I made my first call about day care yesterday and, boy, was that weird. I mean, the call itself was fine. But just saying those words: "Hi, I'm doing day care research for my baby due in October. Do you accept infants?" was totally weird. My tentative plan right now is to drop the baby off at a day care place in the neighborhood about three mornings a week so I can have a little time to keep up with Dear Wendy and various other writing and editing projects. I hope to start this when the baby is around 3-6 months old, and I was told that if that's my plan, I need to get on waiting lists for day care now. As it turns out, I probably should have gotten on waiting lists about six months ago.
The lady on the other end of the line was nice enough. She explained that she accepts babies as young as three months old, but that she wouldn't have an opening for an infant until next summer. I guess at that point I should have asked some more questions, like if she's open to flexible scheduling and what are her prices and how many kids does she watch and can I come take a look at her place (it's just right around the corner!), but this parenting thing is so foreign and strange that I felt like I was playing pretend ... or, like, making a prank call or something, so I just stammered, "UhOkayThanksBye" real fast and hung up.
I used to do that a lot in college — make prank calls, I mean — back when I lived in the dorms and you only had to dial the last four digits of any phone number to reach someone else on campus. I'd never prank, you know, an adult with real responsibilities and stuff, but prank calling other college kids was always a good time. I thought of it as performance art, and it was just one of many of my "art projects." I also used to scream "announcements" at the top of my lungs out the window, like weather reports and updates on available parking spaces. And when I was a freshman, I'd drag a chair into the dorm elevator and sit there for an hour or so and "take notes" as people got on and off the elevator. If anyone ever asked what I was doing — and surprisingly few people did (I can't imagine why they wouldn't want to engage me in conversation) — I'd tell them I was working on an assignment for psych class. I did learn a lot about human behavior through these various ... activities.
This time of year always makes me think of college. Well, this time of year and the height of fall, when the leaves are all changing color and you can almost smell the scent of school books in the air. But my college town was always best in the summer, and I loved nothing more than sticking around when the campus cleared out and three quarters of the students went back home for summer jobs or internships and chillin' with their high school buddies. For me, home was right where I was from May to September. Those of us who stayed in town owned that place. We knew it the way the other students never would — the long drives out in the country with the windows down and the music blaring; hours spent in the best seat of the coffee shop, sipping bottomless cups of joe and reading books right off the shelf; sneaking into the campus fountain late at night for a quick swim under the stars; the way the air smelled at dusk in July. It was home.

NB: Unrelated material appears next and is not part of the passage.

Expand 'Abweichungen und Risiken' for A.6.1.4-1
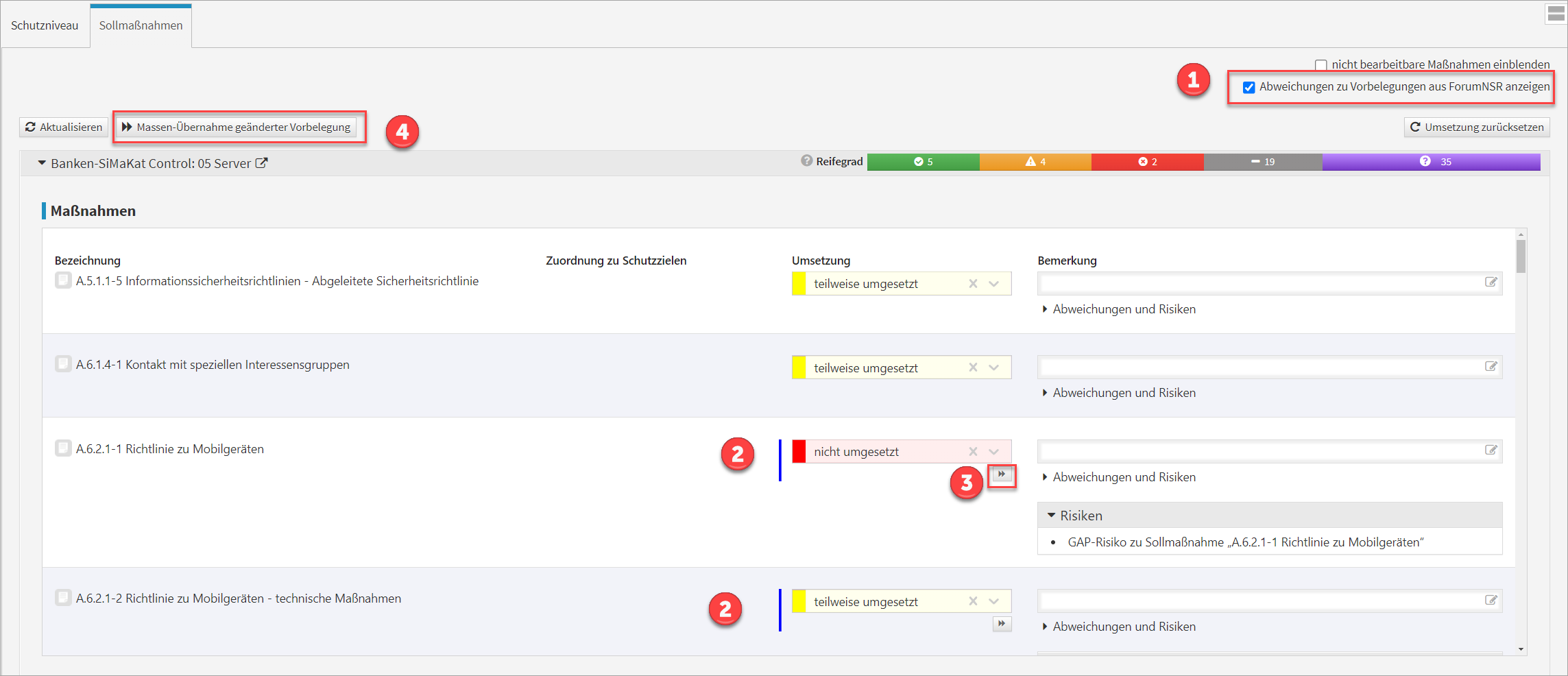The height and width of the screenshot is (676, 1568). pos(1123,393)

Summer in Brooklyn is pretty good, too. I've only had a small taste of it so far — last summer, I was too new to really settle in — but I like it here. It feels like where I belong. But I'm 34 now and on the verge of parenthood and summer will never be like it was when I was 20. Sometimes I have moments that feel similar, and when I do, I'm reminded that I'm still the same person. I have all these adult responsibilities now and this transition period between being ME and being a MOM is a little unnerving, but I'll always be the same person, right? This is the question I ponder a lot lately. I think I know the answer, but like a lot of things, I imagine it's something you don't know for sure until you're in it. And I'll be in it soon enough.